What do your workouts look like now?
Reverse-Grip Decline Smith Machine Press (shown with flat bench)10 sets of 3 reps, 30 seconds rest between sets
Single-Arm Top Cable Fly (shown two-armed)1 set of 30 ascending reps per arm
Hang Clean and Press (shown from floor)10 sets of 3 reps, 30 seconds rest between sets
What was the most difficult part of your transformation?
Our work provides catered lunch every day, which made it difficult to stay on track with my food. It was so difficult seeing all of those different foods, from pizza to Mediterranean. But I didn't want a meal to stop me from winning. I avoided the room where the catered lunches were held and got in the habit of bringing my own food to work.
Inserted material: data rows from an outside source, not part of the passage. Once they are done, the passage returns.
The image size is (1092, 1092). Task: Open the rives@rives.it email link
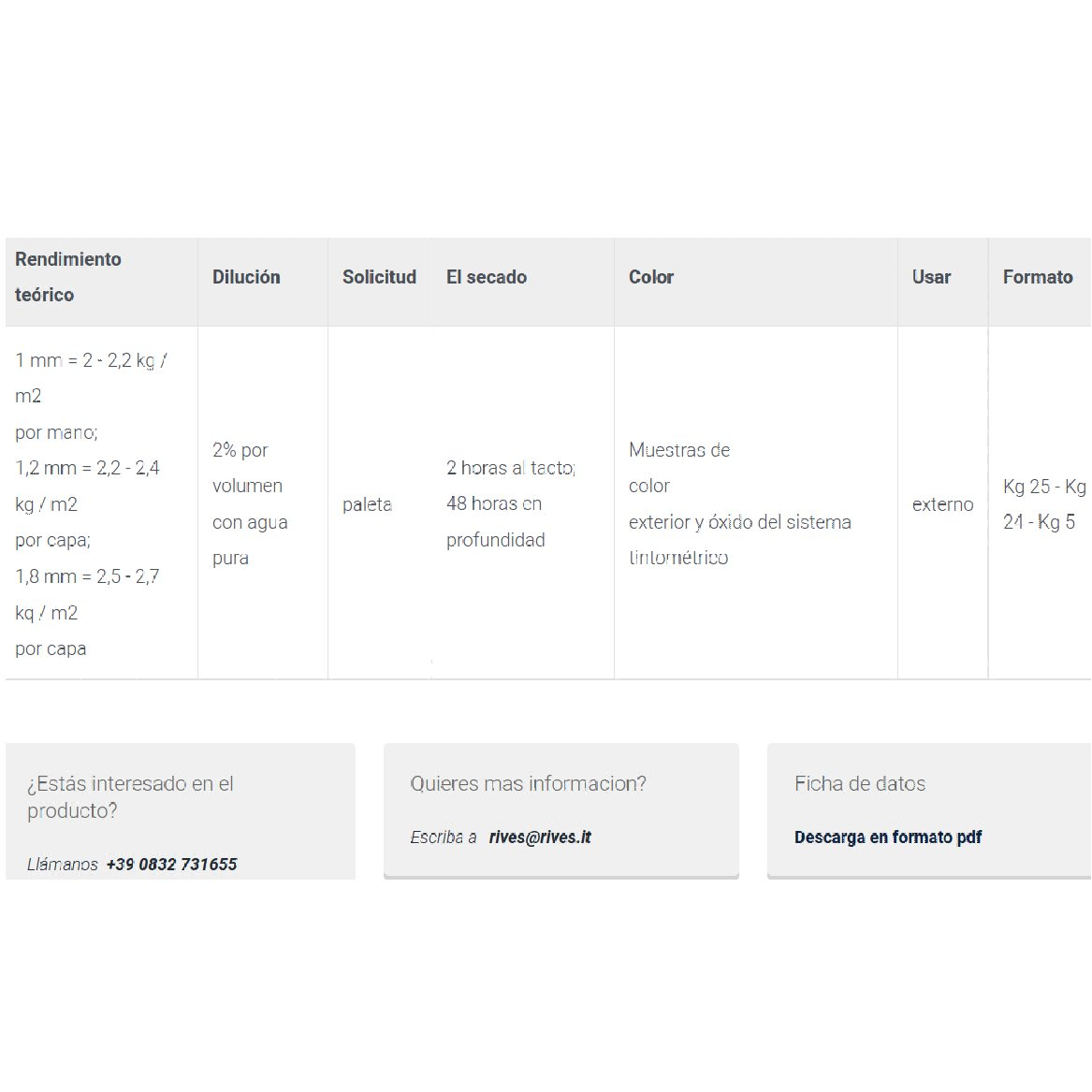tap(540, 837)
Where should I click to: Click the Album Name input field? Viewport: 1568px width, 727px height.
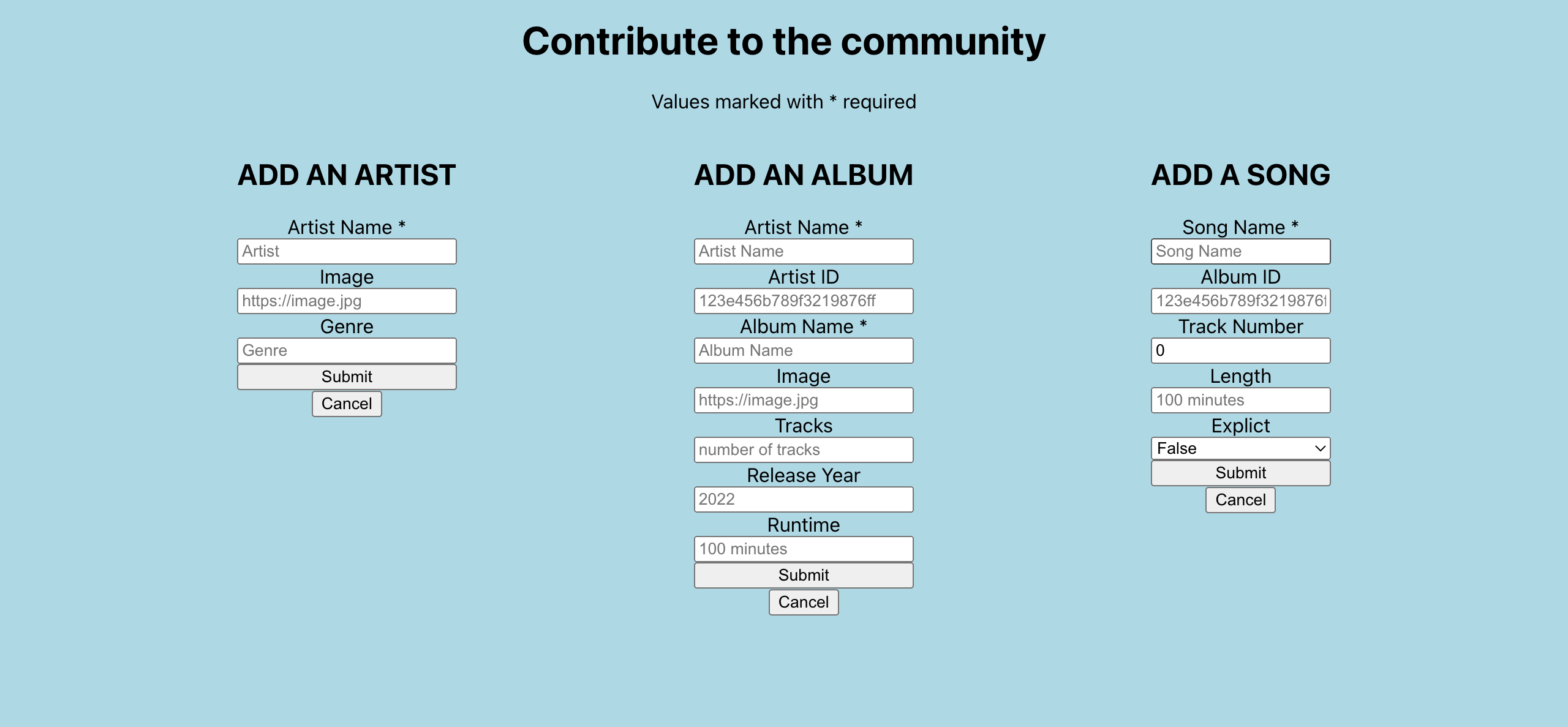point(803,350)
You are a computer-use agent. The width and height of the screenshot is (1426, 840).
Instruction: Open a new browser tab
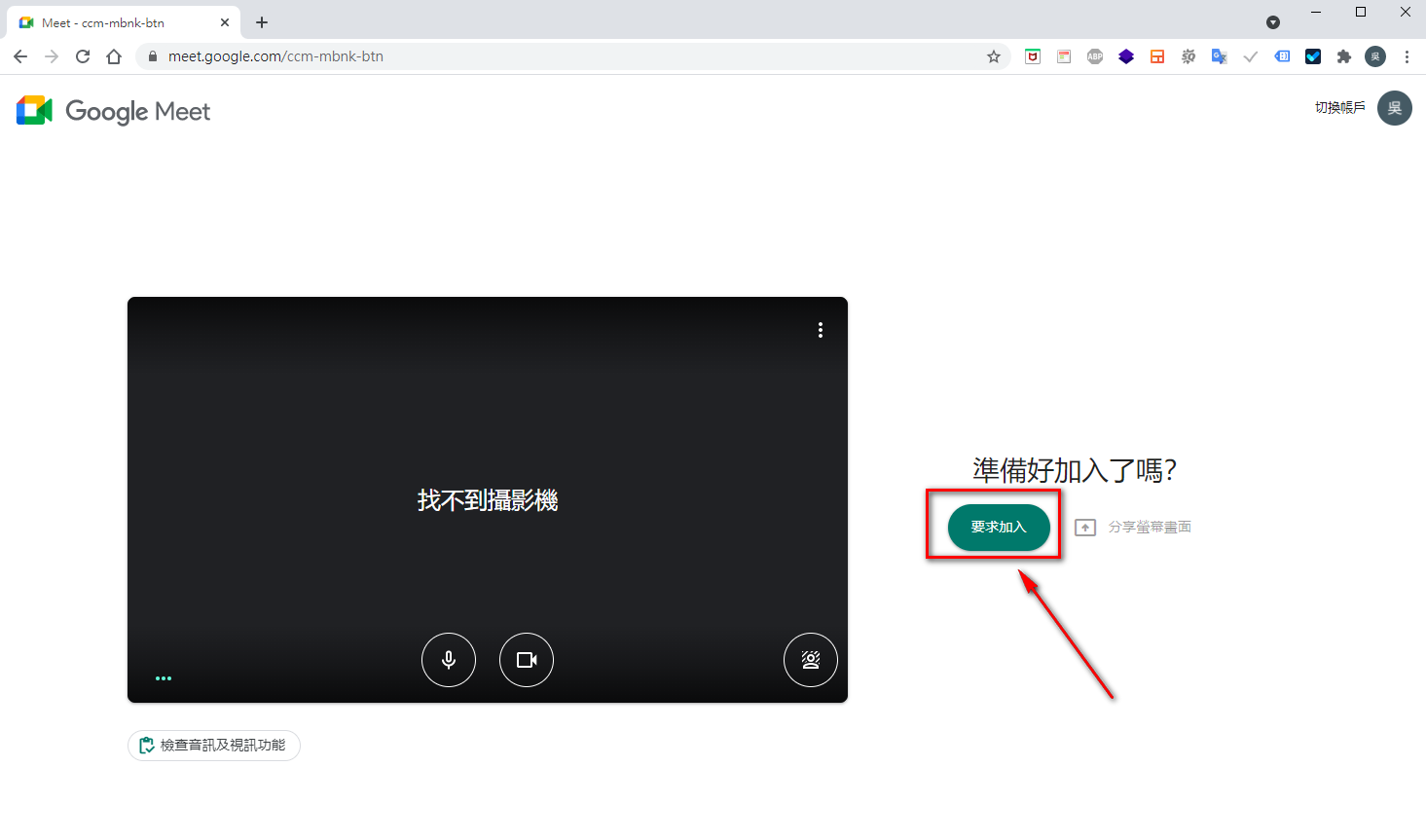tap(262, 22)
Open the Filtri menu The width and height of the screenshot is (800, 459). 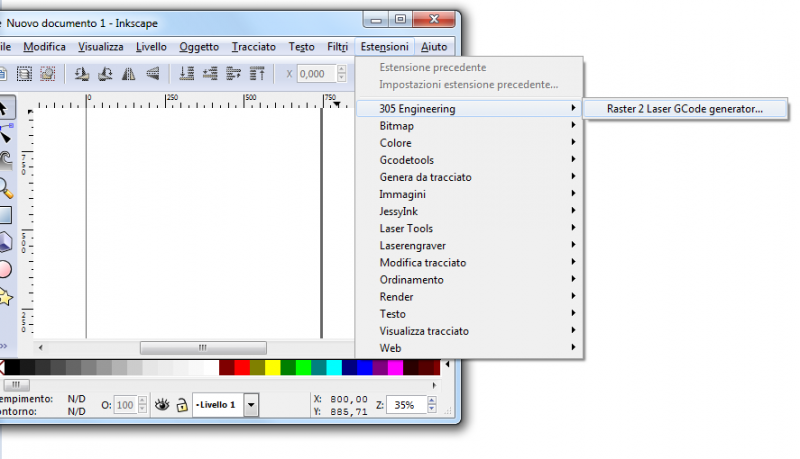(x=337, y=47)
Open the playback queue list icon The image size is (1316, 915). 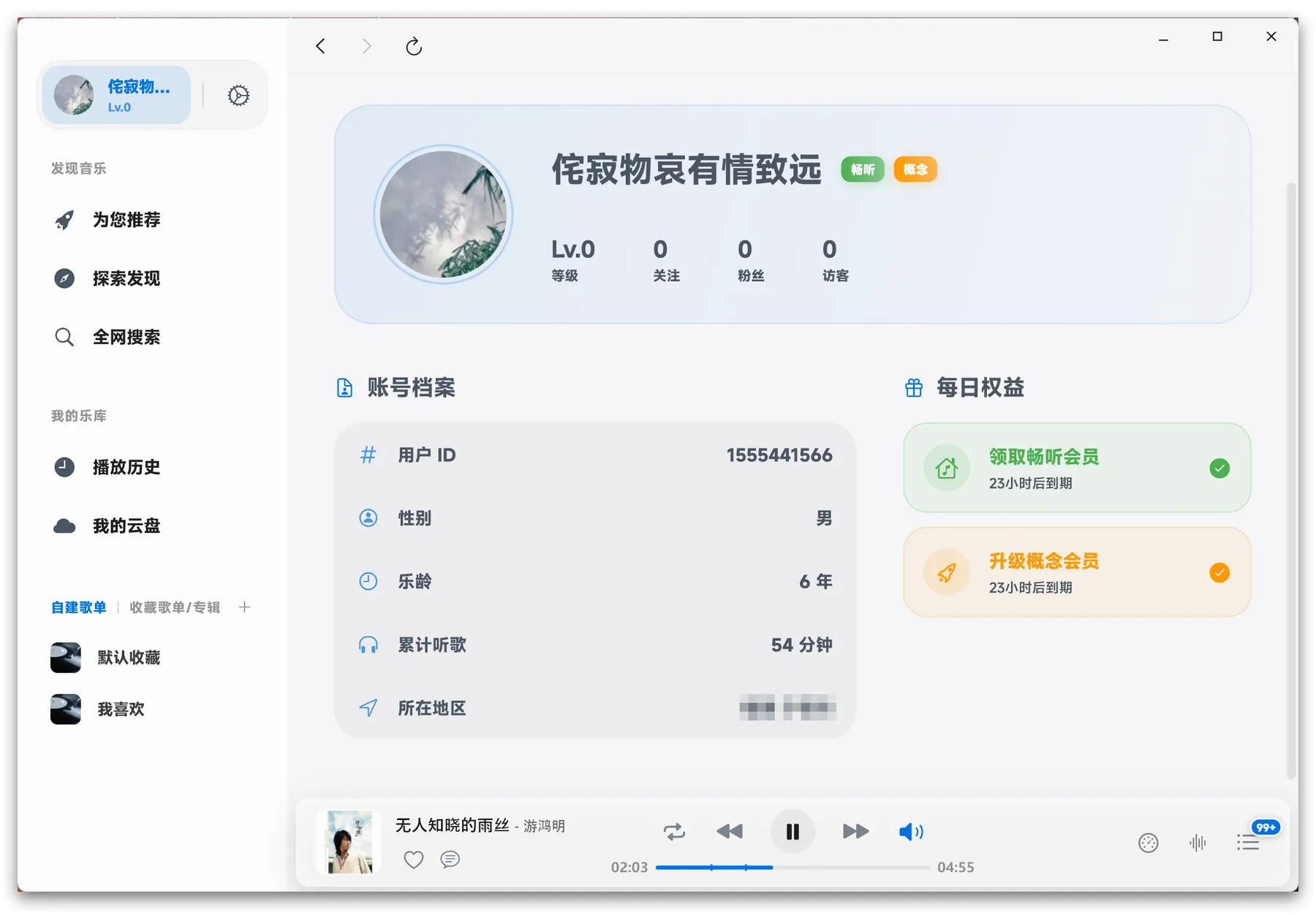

How did you create your meal plan?
I went with the guidelines that accompanied the trainer I was following.
What does your meal plan look like now?
Green juice 1 glass
Chicken breast 6 oz.
Asparagus 10 stalks
Sweet potato 1 cup
EAS Whey protein 1 scoop
Milk 1 cup
Turkey chili 1-1/2 cups
Green salad 1 serving
How did you discover Bodybuilding.com, and how did it play a part in your transformation?
I've been on the site for eight or nine years now. I haven't been too active on it until this last year, but I've stopped by to order products, look at transformations, or read articles. Now that I've gotten serious about getting in shape, I spend a lot more time on the site!
What's next for you?
I'm currently working toward getting my certification in personal training. I want to help people get back into shape. There are too many people who fall into bad habits because they work office jobs. I want to show them that being healthy while juggling a family and career can be done.
What made you want to become a certified personal trainer?
I've been working in customer service for more than 10 years now. At my job, I've been able to see the effect the fitness contests have on everyone—getting them to eat healthier, work out, and just make better all-around choices. Sure, we're all competing against each other, but we're all still supportive, because ultimately, we're working to better ourselves.